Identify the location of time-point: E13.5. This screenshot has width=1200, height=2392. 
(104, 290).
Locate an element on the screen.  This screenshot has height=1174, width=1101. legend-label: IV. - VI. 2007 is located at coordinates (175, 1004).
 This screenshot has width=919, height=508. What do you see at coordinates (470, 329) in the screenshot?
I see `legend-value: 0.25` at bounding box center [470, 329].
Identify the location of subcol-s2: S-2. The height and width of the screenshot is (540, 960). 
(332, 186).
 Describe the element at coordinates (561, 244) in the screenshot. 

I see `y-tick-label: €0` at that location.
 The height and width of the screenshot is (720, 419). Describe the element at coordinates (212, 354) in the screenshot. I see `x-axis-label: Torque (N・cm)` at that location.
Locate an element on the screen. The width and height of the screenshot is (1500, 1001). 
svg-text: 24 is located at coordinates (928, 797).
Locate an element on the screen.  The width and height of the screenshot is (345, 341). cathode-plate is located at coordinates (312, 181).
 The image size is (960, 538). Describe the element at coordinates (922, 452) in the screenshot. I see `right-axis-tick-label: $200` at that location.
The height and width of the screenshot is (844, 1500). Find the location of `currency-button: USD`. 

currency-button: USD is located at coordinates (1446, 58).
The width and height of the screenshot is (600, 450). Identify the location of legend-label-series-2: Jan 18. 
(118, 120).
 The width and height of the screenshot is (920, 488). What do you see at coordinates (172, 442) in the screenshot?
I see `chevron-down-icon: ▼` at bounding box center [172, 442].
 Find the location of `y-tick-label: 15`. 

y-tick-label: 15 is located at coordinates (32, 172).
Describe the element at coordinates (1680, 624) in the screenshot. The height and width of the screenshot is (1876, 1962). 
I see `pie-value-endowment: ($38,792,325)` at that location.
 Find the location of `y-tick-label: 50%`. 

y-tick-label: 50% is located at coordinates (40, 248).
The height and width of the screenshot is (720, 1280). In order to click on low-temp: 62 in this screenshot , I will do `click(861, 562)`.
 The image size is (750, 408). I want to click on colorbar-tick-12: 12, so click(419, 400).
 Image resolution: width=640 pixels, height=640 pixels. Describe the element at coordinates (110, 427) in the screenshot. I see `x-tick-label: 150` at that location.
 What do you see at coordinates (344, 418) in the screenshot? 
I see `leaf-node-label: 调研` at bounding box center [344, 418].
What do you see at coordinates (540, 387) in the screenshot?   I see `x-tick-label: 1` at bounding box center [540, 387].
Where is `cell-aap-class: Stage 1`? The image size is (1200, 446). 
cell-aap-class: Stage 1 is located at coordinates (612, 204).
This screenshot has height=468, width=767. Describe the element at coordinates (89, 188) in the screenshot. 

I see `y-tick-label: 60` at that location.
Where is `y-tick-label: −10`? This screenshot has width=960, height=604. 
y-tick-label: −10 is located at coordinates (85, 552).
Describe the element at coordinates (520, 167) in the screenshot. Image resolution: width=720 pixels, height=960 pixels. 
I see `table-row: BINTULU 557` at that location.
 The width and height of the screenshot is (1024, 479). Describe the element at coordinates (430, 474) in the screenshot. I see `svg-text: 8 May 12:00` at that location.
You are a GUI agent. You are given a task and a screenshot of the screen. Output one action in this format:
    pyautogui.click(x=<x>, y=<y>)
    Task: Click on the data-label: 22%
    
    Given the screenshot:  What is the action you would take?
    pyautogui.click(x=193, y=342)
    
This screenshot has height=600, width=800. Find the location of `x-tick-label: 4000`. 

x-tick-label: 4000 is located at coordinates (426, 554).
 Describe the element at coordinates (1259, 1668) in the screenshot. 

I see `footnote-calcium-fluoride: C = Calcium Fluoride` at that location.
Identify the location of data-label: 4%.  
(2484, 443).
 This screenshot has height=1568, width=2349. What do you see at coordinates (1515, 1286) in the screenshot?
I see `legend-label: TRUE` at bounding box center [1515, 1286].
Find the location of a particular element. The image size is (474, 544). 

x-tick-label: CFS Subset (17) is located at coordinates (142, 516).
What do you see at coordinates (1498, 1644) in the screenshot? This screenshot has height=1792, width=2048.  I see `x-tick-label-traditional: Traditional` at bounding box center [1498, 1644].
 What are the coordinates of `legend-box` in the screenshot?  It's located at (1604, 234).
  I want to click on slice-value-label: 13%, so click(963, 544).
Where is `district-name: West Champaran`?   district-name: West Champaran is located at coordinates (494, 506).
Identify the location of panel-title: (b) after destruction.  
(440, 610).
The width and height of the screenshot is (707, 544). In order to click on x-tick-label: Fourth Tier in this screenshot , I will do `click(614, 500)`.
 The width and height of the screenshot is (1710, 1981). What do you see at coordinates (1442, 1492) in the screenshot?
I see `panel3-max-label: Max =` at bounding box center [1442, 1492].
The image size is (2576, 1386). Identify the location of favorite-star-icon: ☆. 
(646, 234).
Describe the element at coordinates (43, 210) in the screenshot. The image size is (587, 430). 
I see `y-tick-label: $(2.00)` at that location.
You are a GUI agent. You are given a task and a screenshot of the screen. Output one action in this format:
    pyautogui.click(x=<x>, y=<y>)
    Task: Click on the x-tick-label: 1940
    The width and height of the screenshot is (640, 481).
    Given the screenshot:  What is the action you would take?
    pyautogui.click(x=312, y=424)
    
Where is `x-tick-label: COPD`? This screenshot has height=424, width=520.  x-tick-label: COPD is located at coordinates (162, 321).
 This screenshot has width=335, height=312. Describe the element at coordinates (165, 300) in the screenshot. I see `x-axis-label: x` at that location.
========================
### Task goal
Find each line of the material above that contains the string "size" and copy those lines in full. Treat case as significant.

### Output for this task
 The image size is (960, 538). Describe the element at coordinates (922, 452) in the screenshot. I see `right-axis-tick-label: $200` at that location.
 The image size is (750, 408). I want to click on colorbar-tick-12: 12, so click(419, 400).
Where is `cell-aap-class: Stage 1`? The image size is (1200, 446). 
Find the location of a particular element. The image size is (474, 544). 
The image size is (2576, 1386). Identify the location of favorite-star-icon: ☆. 
Describe the element at coordinates (43, 210) in the screenshot. The image size is (587, 430). 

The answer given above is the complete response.